Mientras Juan Román Riquelme continúa negociando por Edwuin Cetré, Boca enfrenta una cuenta regresiva inesperada en el mercado de pases. La lesión de Rodrigo Battaglia, quien fue intervenido quirúrgicamente del tendón de Aquiles tras no evolucionar como se esperaba, le abrió al club la posibilidad de incorporar un refuerzo fuera de la ventana tradicional. Sin embargo, ese beneficio tiene un plazo acotado y obliga a la dirigencia a acelerar gestiones si pretende aprovecharlo.
En las últimas horas, Riquelme realizó una nueva propuesta para intentar destrabar la llegada del extremo colombiano que pertenece a Estudiantes de La Plata. La operación había quedado en pausa luego de una revisión médica privada practicada al ex Independiente Medellín, situación que enfrió las conversaciones.

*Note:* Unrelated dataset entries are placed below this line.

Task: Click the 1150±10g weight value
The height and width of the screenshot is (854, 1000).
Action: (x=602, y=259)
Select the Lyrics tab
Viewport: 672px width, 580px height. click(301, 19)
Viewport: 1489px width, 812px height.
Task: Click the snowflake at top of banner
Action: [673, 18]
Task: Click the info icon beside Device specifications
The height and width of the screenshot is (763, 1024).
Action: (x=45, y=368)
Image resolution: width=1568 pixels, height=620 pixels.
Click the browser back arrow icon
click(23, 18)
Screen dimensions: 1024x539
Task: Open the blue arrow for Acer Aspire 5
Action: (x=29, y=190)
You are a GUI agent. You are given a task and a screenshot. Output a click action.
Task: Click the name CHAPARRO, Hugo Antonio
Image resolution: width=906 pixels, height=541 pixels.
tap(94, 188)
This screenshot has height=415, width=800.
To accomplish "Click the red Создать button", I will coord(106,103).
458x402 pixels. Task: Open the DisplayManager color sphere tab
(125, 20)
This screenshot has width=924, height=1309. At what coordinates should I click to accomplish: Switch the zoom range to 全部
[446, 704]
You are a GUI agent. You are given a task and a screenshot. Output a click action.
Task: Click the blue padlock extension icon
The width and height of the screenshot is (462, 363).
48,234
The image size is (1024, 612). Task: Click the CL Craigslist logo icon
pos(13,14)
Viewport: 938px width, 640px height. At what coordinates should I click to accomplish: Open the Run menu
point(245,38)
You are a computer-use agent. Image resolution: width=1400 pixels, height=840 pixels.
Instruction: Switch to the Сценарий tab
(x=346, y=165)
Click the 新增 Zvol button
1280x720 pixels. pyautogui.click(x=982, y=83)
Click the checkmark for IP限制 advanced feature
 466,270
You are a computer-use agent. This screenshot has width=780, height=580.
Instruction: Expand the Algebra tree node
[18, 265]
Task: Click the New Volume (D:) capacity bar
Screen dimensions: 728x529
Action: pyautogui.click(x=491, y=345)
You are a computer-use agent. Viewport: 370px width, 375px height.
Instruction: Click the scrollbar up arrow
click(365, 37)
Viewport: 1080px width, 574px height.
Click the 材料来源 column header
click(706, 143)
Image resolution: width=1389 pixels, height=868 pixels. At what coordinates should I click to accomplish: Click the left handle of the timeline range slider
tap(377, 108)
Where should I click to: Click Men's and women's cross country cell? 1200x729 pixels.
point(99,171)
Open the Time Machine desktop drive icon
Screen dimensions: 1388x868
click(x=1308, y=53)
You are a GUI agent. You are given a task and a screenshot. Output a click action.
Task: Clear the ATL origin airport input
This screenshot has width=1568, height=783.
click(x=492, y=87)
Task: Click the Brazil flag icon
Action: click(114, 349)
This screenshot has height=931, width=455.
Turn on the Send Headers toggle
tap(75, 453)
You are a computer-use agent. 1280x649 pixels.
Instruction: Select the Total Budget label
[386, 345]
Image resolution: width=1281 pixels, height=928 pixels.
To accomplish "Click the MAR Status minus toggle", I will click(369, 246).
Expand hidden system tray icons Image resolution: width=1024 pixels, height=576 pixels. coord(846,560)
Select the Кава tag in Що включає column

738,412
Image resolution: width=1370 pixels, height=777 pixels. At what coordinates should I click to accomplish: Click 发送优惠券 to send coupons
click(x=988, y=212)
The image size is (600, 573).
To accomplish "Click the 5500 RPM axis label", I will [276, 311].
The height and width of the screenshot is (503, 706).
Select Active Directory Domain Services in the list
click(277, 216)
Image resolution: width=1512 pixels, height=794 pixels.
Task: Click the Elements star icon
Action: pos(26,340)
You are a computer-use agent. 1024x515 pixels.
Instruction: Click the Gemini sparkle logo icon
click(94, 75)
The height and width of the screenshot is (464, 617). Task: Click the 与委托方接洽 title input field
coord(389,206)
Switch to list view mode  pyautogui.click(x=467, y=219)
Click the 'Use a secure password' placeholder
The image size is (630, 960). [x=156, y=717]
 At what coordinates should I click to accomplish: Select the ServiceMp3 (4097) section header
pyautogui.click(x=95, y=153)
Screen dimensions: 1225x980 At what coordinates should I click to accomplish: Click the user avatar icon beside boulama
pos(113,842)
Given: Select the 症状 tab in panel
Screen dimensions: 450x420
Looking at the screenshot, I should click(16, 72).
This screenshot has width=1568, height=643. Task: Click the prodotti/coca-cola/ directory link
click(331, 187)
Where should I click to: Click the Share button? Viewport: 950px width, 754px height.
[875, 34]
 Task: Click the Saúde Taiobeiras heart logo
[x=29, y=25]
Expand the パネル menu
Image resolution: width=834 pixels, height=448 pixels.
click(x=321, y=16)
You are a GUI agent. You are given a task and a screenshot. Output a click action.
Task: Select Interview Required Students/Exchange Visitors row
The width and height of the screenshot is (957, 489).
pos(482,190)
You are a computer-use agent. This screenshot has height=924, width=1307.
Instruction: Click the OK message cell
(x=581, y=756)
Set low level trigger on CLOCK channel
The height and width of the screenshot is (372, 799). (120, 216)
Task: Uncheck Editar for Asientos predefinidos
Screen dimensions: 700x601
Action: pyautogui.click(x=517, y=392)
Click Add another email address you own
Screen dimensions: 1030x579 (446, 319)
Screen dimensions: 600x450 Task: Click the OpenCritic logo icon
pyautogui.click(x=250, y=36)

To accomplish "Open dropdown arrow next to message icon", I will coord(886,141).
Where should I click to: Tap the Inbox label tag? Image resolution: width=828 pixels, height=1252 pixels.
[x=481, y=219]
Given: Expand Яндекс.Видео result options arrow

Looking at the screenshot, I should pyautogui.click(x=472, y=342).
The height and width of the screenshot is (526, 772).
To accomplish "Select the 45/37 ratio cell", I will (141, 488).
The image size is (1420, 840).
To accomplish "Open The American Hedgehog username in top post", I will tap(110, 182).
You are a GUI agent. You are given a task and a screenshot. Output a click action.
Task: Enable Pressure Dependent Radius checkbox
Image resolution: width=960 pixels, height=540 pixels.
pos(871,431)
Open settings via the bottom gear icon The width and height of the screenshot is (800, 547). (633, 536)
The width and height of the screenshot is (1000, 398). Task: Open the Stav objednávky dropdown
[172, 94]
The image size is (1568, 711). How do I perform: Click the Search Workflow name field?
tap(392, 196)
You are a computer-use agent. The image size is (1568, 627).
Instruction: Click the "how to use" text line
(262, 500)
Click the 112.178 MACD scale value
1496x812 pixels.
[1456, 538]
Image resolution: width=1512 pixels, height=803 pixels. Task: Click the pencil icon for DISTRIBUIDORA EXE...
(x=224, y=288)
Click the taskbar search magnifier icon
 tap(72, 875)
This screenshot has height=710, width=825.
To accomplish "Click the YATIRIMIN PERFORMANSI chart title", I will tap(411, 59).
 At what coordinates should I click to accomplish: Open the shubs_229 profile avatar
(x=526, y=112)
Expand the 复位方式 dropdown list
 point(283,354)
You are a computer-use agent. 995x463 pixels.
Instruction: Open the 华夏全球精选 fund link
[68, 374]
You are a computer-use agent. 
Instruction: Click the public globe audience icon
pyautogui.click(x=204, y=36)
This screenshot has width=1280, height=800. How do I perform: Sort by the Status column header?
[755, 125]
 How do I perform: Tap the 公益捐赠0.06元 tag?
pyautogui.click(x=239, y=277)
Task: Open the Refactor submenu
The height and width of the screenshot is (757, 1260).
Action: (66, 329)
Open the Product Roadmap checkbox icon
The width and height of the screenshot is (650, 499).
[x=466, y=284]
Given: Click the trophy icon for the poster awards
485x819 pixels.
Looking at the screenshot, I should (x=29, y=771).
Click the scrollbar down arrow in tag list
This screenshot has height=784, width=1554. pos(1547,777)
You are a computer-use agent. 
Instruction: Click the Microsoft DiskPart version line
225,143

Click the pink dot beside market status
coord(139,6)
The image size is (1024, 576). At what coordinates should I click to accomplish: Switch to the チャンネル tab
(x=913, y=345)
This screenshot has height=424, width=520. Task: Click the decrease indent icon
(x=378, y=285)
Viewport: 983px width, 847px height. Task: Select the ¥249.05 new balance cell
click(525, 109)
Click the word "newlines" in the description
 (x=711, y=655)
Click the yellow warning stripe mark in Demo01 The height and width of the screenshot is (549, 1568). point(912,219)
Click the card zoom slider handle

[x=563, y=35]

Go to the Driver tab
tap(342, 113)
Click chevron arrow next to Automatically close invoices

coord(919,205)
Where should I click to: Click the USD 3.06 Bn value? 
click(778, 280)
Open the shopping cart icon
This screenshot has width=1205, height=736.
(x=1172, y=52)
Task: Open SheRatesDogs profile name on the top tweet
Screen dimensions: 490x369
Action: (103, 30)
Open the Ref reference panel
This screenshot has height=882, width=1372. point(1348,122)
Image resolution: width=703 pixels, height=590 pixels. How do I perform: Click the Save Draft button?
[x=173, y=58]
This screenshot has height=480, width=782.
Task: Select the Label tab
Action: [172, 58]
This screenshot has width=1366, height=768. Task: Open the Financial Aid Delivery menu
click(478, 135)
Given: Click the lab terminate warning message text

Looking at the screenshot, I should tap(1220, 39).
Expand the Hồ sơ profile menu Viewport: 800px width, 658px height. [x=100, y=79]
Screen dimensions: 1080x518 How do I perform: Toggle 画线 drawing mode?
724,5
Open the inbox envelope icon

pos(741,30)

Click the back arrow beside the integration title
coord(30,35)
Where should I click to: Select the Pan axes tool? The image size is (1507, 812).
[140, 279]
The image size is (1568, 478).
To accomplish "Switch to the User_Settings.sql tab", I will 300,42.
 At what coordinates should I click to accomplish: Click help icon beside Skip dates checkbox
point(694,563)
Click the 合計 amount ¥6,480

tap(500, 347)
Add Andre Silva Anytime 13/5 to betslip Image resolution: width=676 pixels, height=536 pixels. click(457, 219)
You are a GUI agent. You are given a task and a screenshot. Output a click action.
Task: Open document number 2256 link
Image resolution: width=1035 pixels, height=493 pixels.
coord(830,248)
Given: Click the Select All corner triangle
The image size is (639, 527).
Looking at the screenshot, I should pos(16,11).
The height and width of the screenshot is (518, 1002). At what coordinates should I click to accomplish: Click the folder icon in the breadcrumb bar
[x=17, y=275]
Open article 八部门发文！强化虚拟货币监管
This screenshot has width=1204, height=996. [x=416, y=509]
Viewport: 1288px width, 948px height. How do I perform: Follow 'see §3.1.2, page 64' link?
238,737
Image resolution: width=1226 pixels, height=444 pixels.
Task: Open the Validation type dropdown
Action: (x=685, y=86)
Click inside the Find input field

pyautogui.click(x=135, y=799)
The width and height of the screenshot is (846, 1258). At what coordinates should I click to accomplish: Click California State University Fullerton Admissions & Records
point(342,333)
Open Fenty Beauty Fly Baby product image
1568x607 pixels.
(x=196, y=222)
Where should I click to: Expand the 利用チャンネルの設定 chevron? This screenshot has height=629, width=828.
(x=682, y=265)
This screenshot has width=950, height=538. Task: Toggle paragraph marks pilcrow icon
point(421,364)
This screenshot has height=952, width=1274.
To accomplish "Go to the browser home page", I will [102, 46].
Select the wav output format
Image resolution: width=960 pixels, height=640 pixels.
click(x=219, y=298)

Ahora, en La Ribera aguardan una respuesta del Pincha mientras analizan los tiempos disponibles para no perder la plaza habilitada.
La Asociación del Fútbol Argentino autorizó a Boca a incorporar un futbolista en reemplazo de Battaglia hasta el miércoles 18 de febrero. Ese margen especial es más corto que el que rige para otros casos: si un club concreta una venta o préstamo al exterior después del cierre del libro de pases, puede sumar un refuerzo hasta el 31 de marzo. En este escenario, el Xeneize dispone de apenas unos días para cerrar la contratación bajo el cupo médico.
Si la negociación por Cetré no prospera dentro de ese período, en Brandsen 805 todavía cuentan con una alternativa reglamentaria: transferir o ceder a otro jugador al extranjero para generar un nuevo lugar. No obstante, la intención de Riquelme es resolver la llegada del colombiano sin recurrir a ese mecanismo, con el objetivo de reforzar el plantel que conduce Claudio Úbeda y compensar la baja sensible que implica la recuperación prolongada de Battaglia.